» **WORK ITEM**:
The response should contain only those lines of the entries below that include the string "agent".

▽

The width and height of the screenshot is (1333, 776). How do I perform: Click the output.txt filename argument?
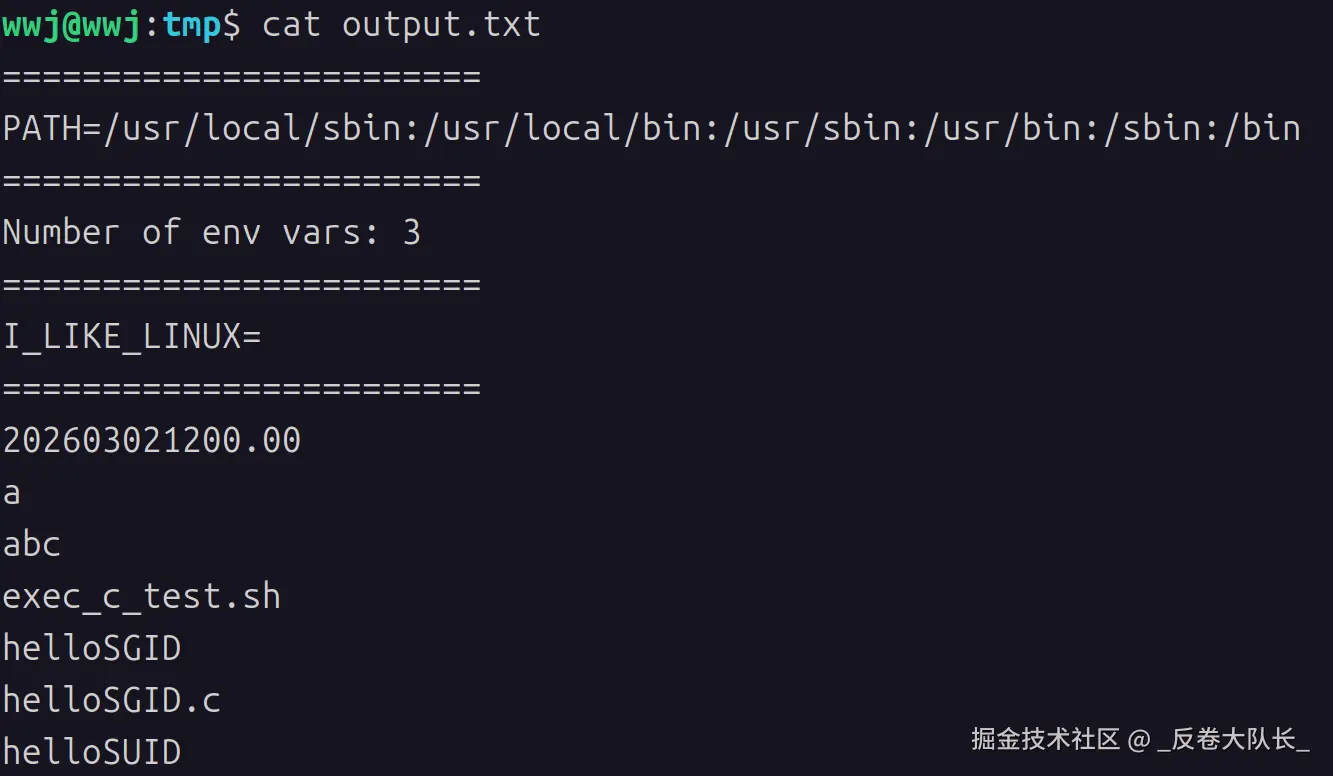click(x=441, y=25)
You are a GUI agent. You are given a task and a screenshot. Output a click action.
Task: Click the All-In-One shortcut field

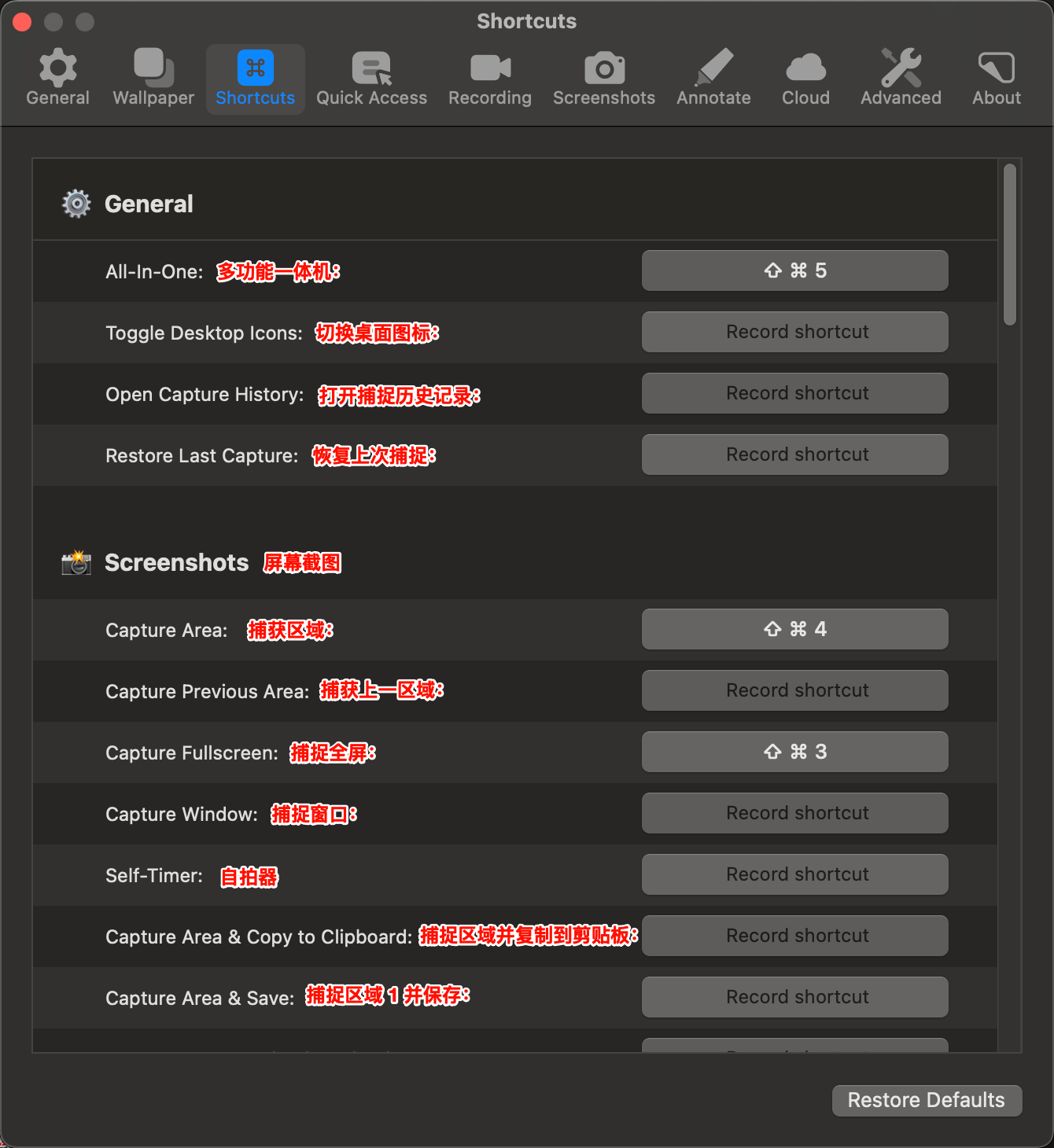[794, 270]
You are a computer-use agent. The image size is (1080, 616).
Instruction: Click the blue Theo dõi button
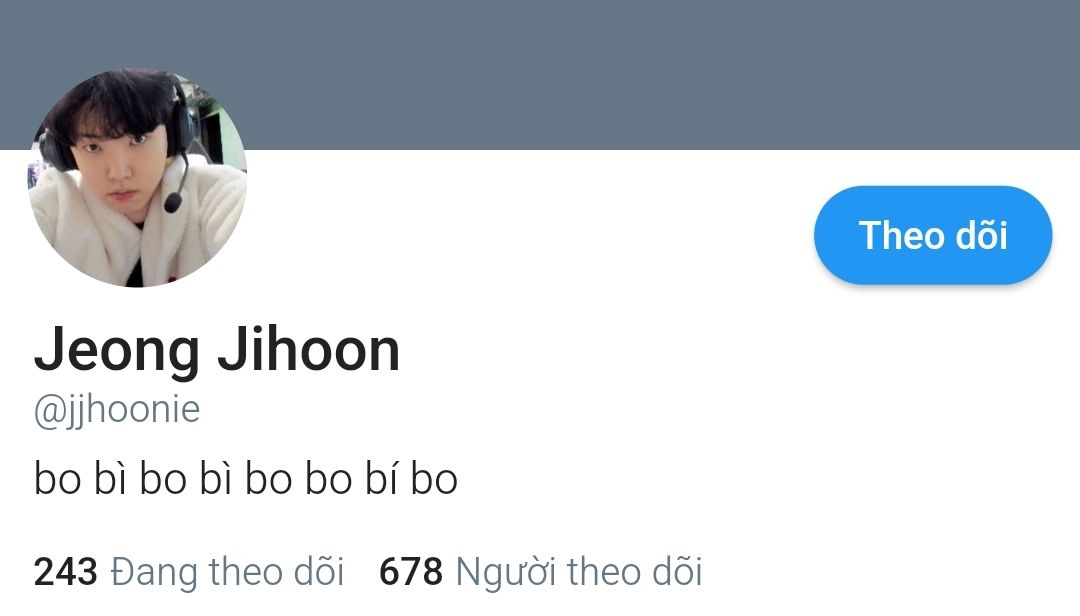point(933,235)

△

» **ANSWER BOX**:
You are a GUI agent. You are given a task and a screenshot. Output a click action.
You are a computer-use agent. The image size is (1080, 616).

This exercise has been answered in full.